[Saved data entries]

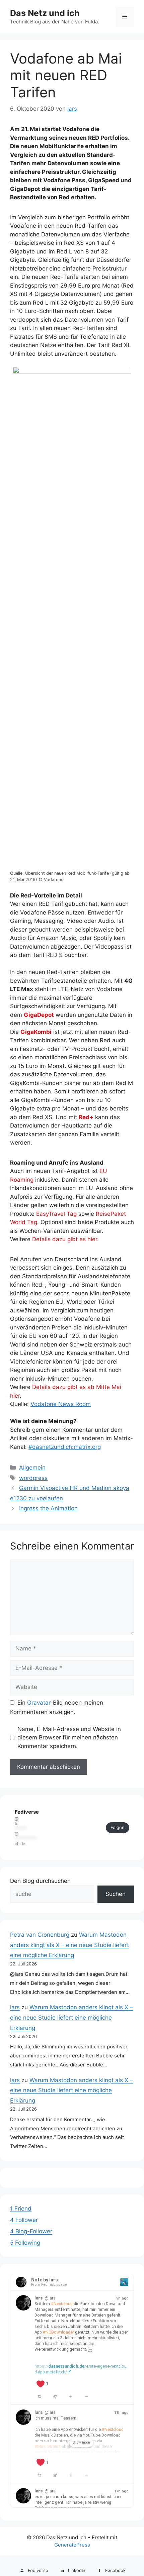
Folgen (118, 1827)
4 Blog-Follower (31, 2231)
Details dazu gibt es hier (64, 1239)
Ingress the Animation (48, 1508)
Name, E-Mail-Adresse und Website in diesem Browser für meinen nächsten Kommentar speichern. (69, 1737)
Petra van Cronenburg (39, 1934)
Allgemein (32, 1467)
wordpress (33, 1478)
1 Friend (20, 2208)
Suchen (115, 1894)
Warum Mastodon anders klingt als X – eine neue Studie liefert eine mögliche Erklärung (69, 1944)
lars (15, 2007)
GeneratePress (72, 2545)
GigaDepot (39, 1014)
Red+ (86, 1117)
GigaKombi (36, 1032)
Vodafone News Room (60, 1404)
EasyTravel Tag (56, 1213)
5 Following (25, 2242)
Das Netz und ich (45, 13)
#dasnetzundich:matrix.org (64, 1446)
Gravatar (38, 1702)
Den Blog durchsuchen (40, 1880)
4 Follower (24, 2220)
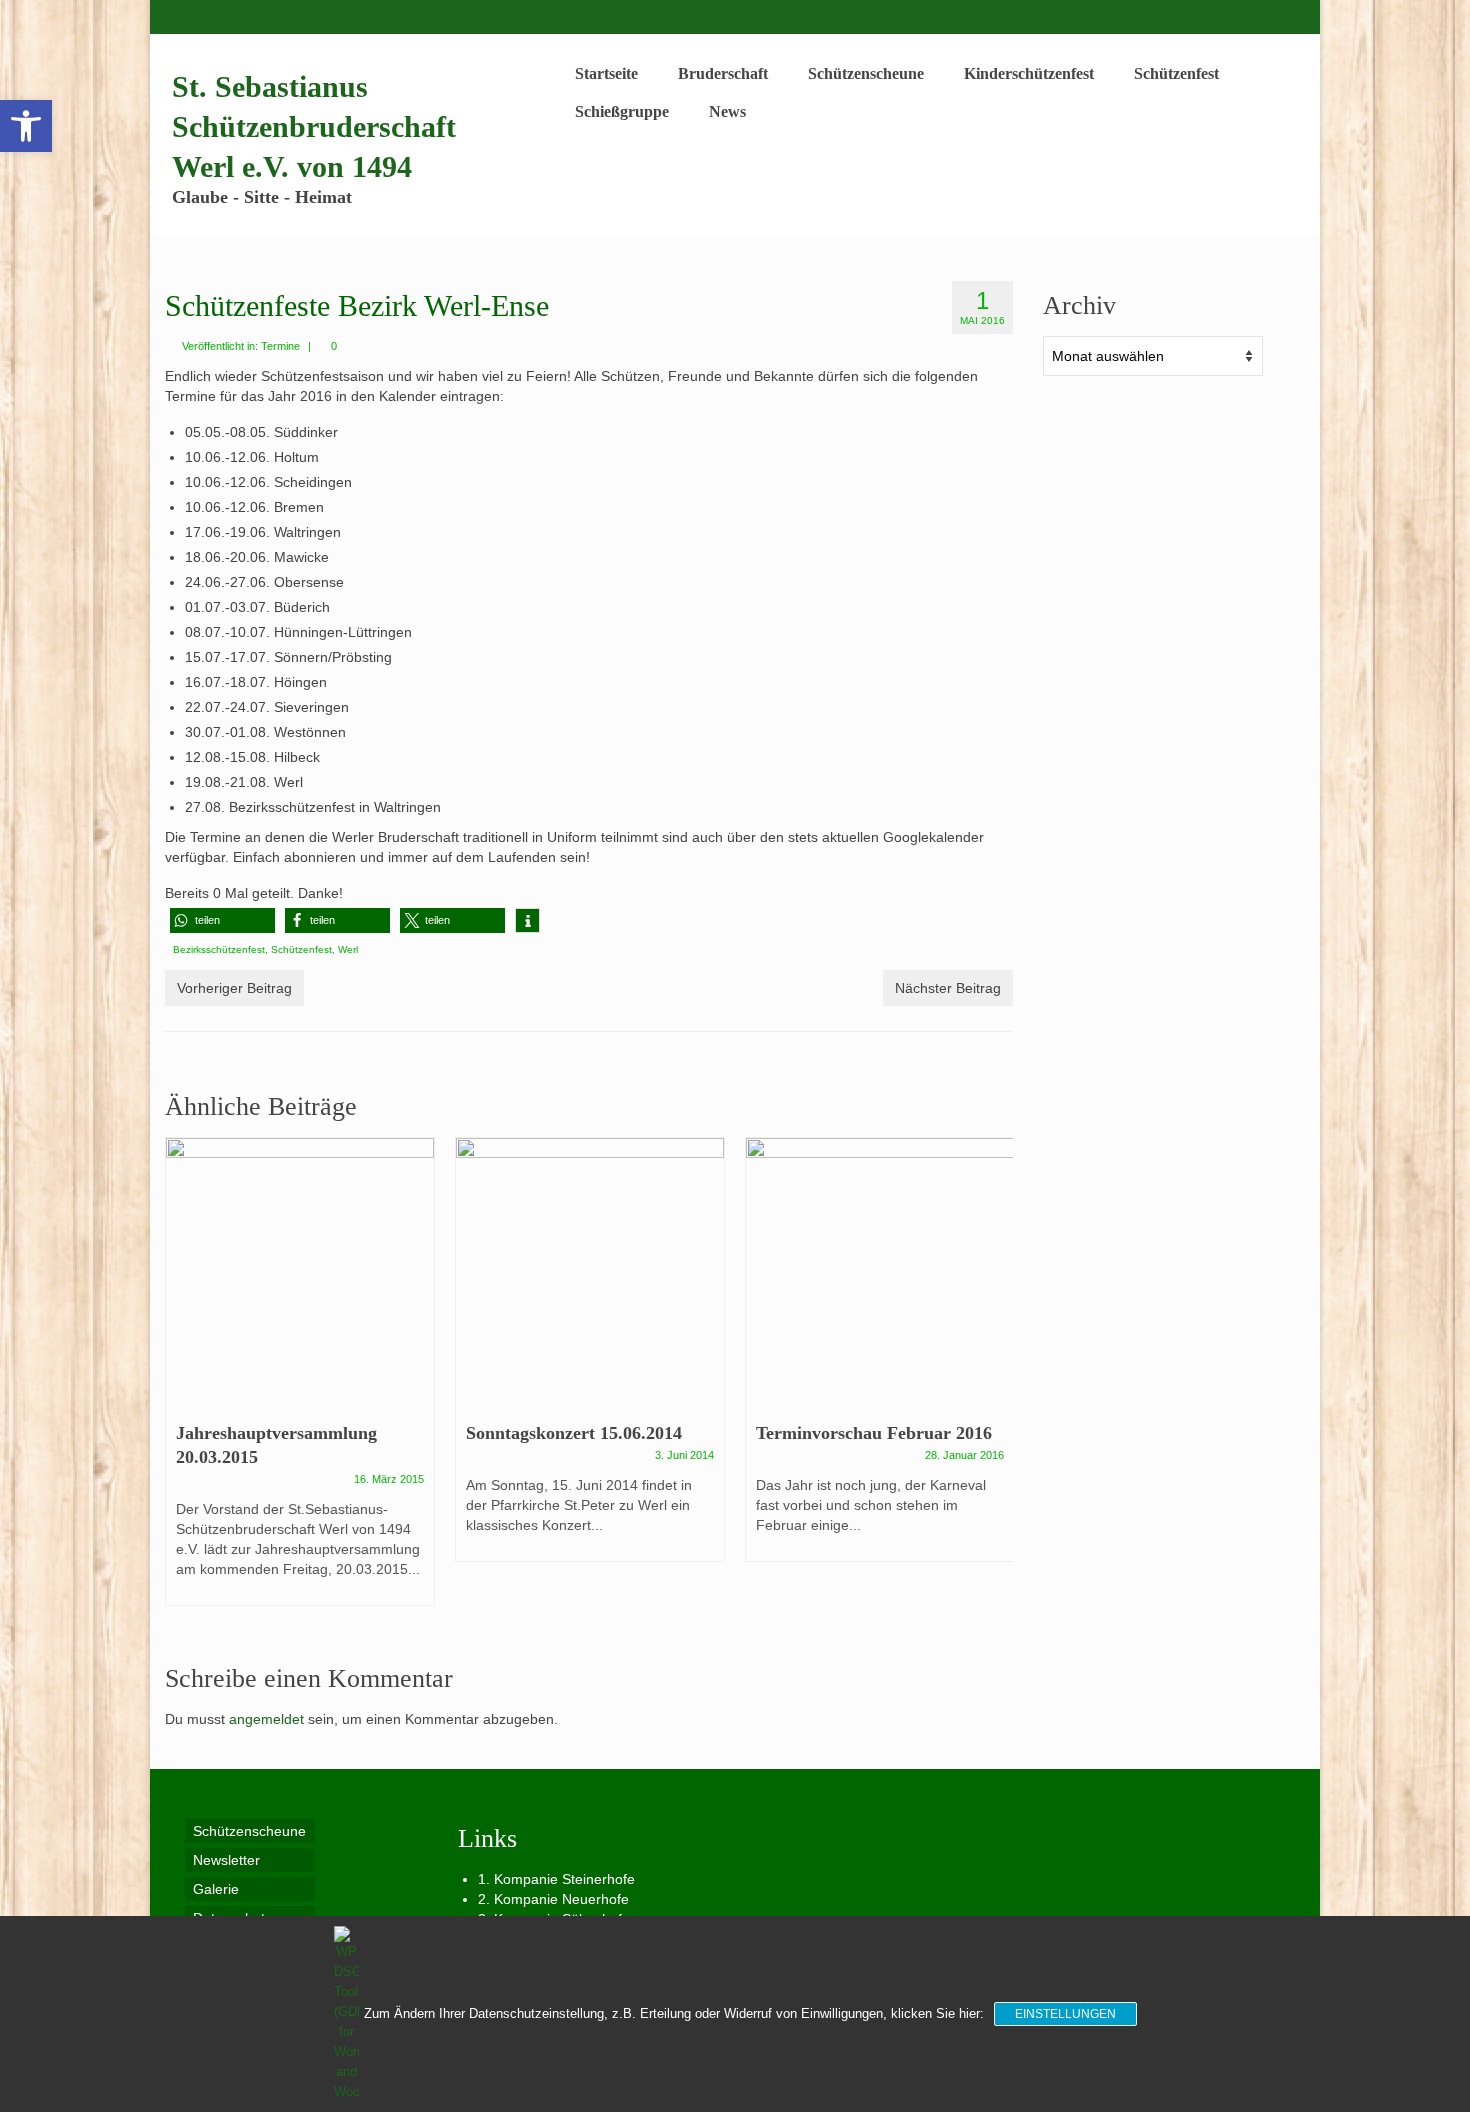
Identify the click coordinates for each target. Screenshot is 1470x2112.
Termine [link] (280, 346)
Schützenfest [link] (301, 949)
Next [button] (995, 1383)
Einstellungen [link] (1065, 2014)
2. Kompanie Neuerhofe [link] (553, 1899)
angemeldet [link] (266, 1719)
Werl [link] (348, 949)
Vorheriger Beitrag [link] (234, 988)
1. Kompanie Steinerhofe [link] (556, 1879)
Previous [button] (182, 1383)
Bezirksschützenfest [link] (219, 949)
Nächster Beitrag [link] (948, 988)
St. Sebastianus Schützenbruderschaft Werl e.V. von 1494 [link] (314, 126)
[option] (300, 1381)
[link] (26, 126)
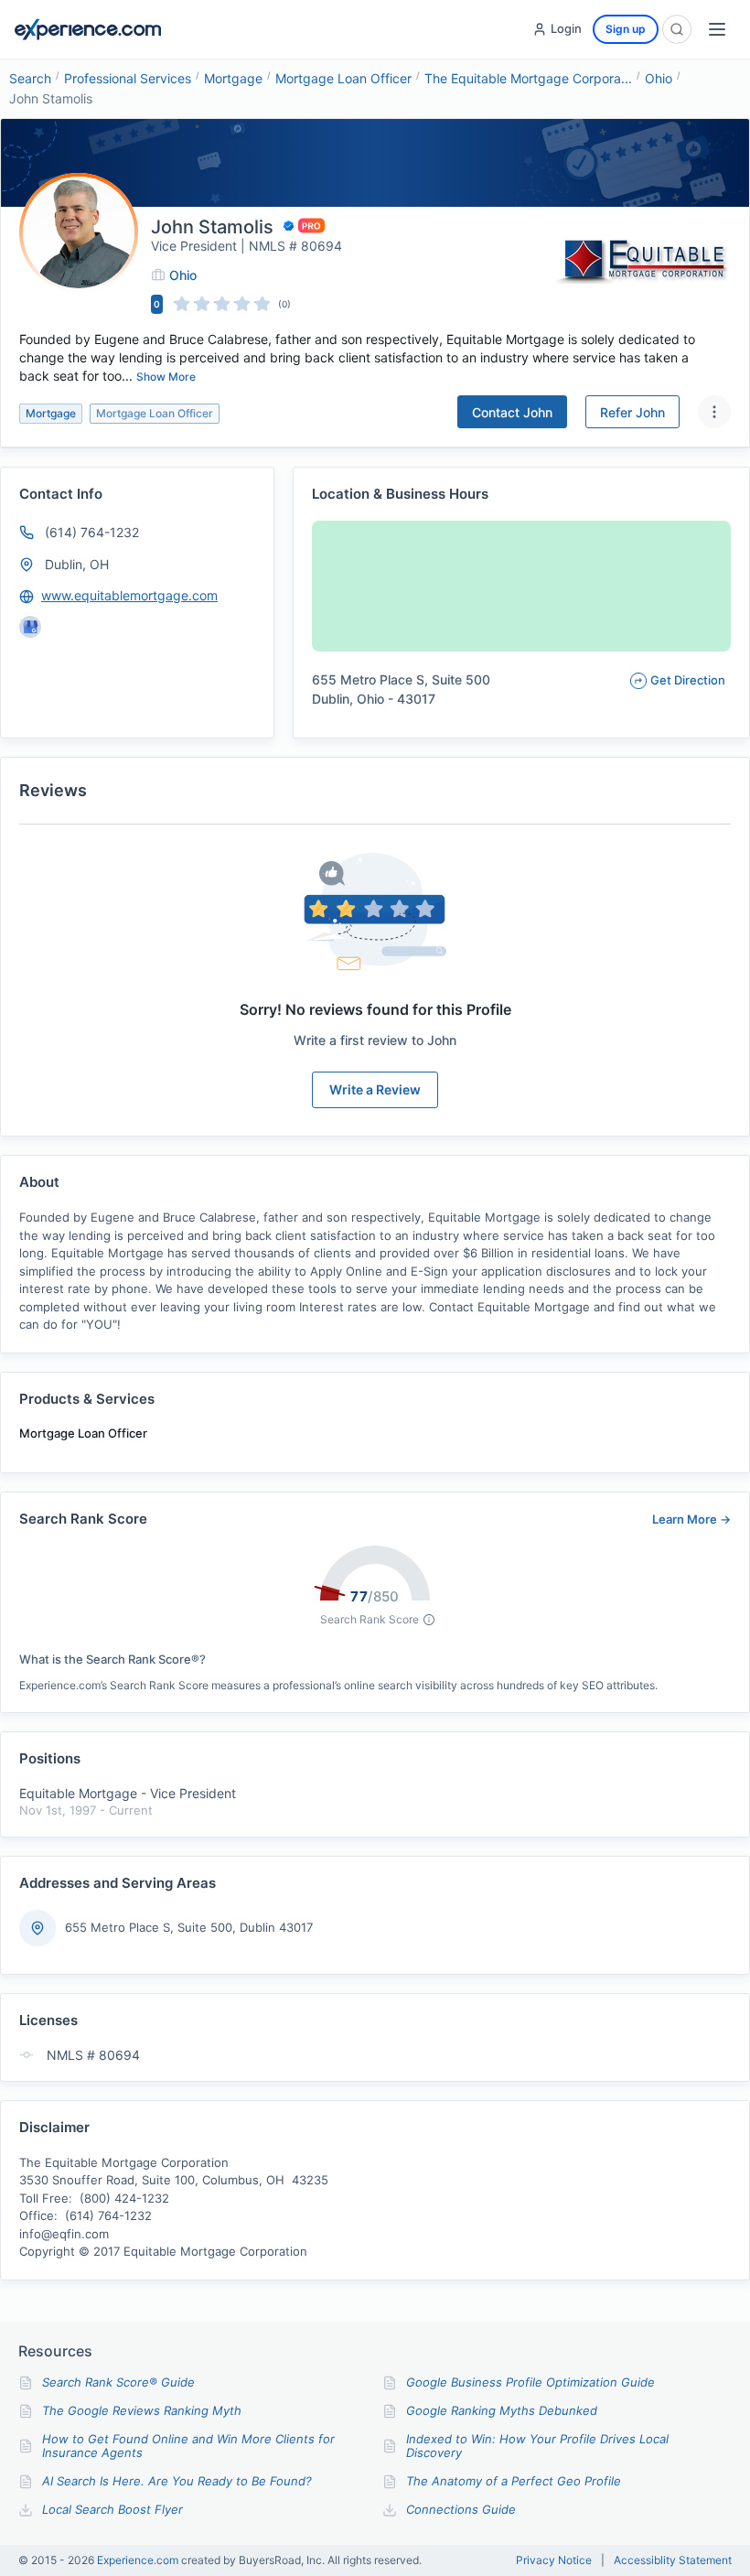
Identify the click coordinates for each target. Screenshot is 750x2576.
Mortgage (233, 78)
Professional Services (127, 78)
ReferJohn (632, 412)
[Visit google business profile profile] (30, 627)
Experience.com (139, 2560)
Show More (166, 376)
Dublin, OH (77, 564)
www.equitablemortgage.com (129, 595)
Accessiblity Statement (673, 2560)
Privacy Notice (554, 2560)
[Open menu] (717, 29)
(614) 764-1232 (92, 532)
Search (30, 78)
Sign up (625, 29)
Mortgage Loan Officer (343, 78)
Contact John (512, 412)
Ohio (658, 78)
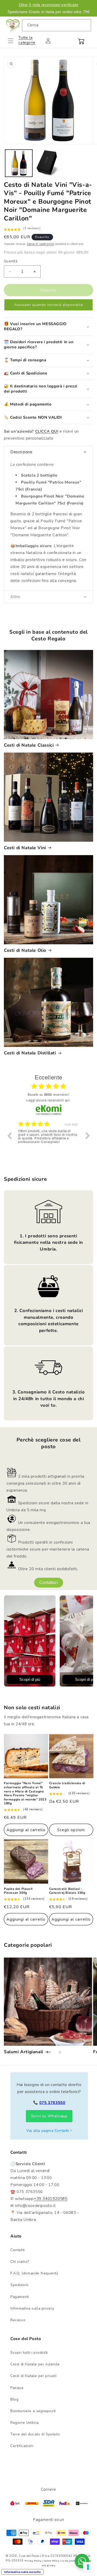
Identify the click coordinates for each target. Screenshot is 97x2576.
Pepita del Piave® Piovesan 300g (18, 1891)
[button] (13, 41)
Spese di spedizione (40, 244)
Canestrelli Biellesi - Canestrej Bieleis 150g (67, 1891)
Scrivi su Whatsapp (49, 2116)
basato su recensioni (48, 1094)
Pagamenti (19, 2296)
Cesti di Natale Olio (25, 950)
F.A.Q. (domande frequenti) (34, 2273)
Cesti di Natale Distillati (30, 1053)
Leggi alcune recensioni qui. (48, 1100)
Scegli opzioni (71, 1830)
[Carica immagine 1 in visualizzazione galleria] (18, 163)
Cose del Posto (29, 2556)
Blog (14, 2399)
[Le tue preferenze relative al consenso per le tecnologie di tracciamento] (88, 2567)
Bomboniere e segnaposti (33, 2411)
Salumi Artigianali (23, 2052)
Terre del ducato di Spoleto (35, 2434)
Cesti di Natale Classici (29, 745)
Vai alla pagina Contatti (47, 2130)
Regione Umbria (24, 2422)
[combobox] (56, 25)
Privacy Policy (33, 2560)
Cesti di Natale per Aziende (34, 2364)
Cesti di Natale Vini (25, 848)
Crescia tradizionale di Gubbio (67, 1785)
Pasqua (17, 2387)
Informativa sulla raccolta (22, 2571)
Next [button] (87, 1135)
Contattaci (48, 1582)
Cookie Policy (51, 2560)
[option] (48, 1139)
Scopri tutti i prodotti (29, 2352)
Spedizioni (19, 2284)
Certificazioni (21, 2445)
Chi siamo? (19, 2261)
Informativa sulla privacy (32, 2308)
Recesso (17, 2320)
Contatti (17, 2250)
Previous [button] (9, 1135)
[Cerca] (85, 25)
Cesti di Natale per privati (33, 2375)
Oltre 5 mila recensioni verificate (48, 5)
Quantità (10, 261)
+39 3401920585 (50, 2198)
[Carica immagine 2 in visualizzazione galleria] (48, 163)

BRIEF
Starting with the line above that holds "Screenshot is 750x2576." and stopping with the line that holds "www.equitablemortgage.com (129, 595)", reproduce each line exactly, omitting all other lines.

WRITTEN RESPONSE
Identify the click coordinates for each target. Screenshot is 750x2576.
Mortgage (233, 78)
Professional Services (127, 78)
ReferJohn (632, 412)
[Visit google business profile profile] (30, 627)
Experience.com (139, 2560)
Show More (166, 376)
Dublin, OH (77, 564)
www.equitablemortgage.com (129, 595)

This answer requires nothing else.